I’m on day 5 of the onset of my symptoms, and despite last night’s excitement I feel better today than I did yesterday. When I woke up and got out of bed I didn’t have to catch my breath at all, vs. yesterday which took quite a bit of effort. Then as the morning progressed, I found that I was starting to need more deep breaths to have a conversation or walk up a flight of stairs, though Kelly and I went on a walk where I was breathing ALMOST normally.
The thing I also noticed last night as I was going to bed was that a lot of the shortness of breath I feel in the top part of my chest, and while I was meditating and breathing deeply into my lungs, I found that there was no pressure or feelings of restriction down there. So I have started to try and breath deeper today and that seems to be working pretty good.
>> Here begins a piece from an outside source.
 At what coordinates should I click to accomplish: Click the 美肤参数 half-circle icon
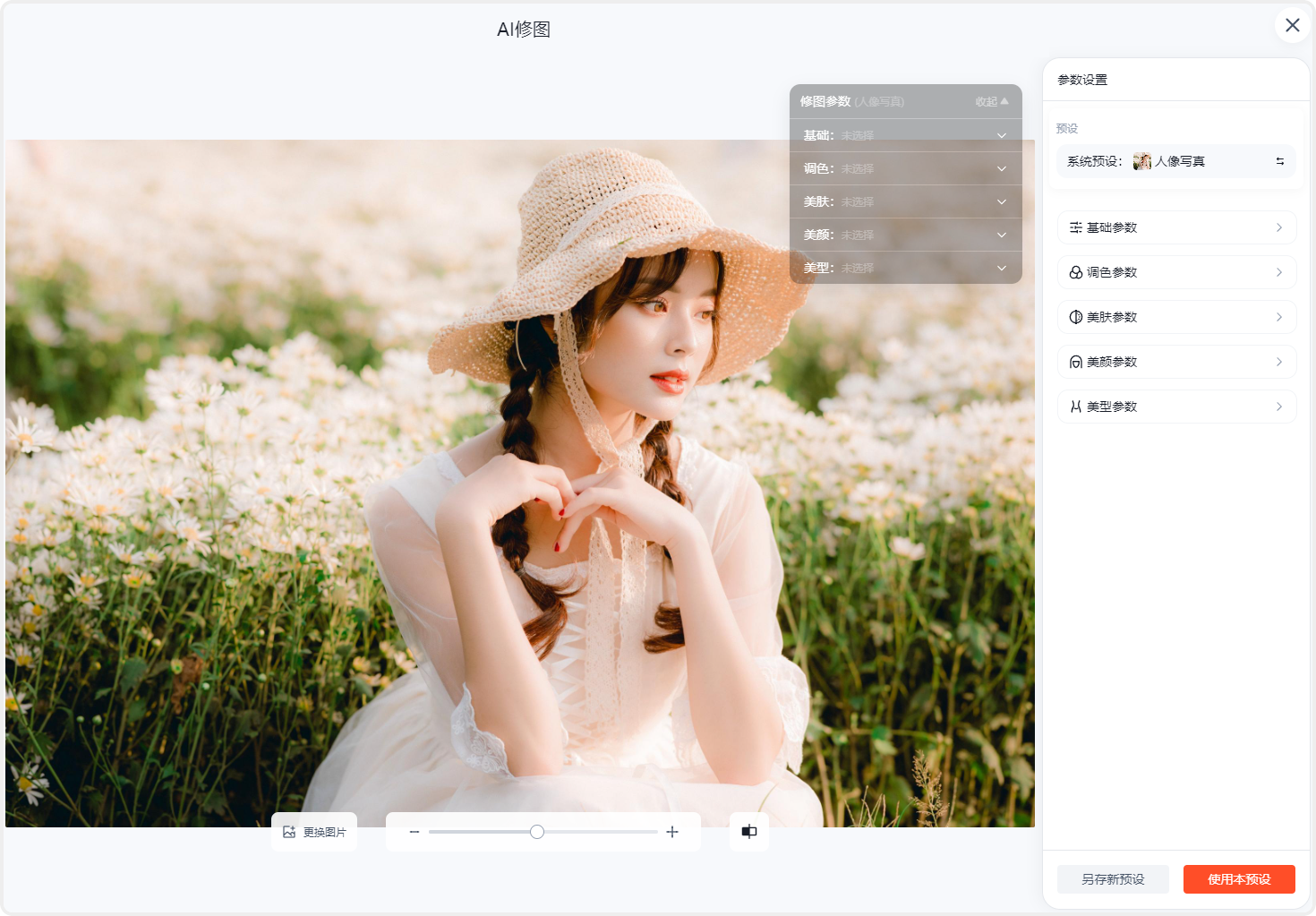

Mentally, a lot of the fear from last night is behind me it seems. At least I hope it is and I didn’t just bury those feelings. It’s good to know that I have a gameplan for a number of scenarios, and taking the thinking out of the equation for me is very nice.
Overall today is off to a really good start. My biggest concern is to try to keep my eating in check. I’m not burning 4-5k Calories a day anymore, so I try to only eat say 1 portion of our lasagna for lunch instead of all of it, but I still don’t want to starve myself as my body is trying to heal. Still, very grateful this is the day’s big problem.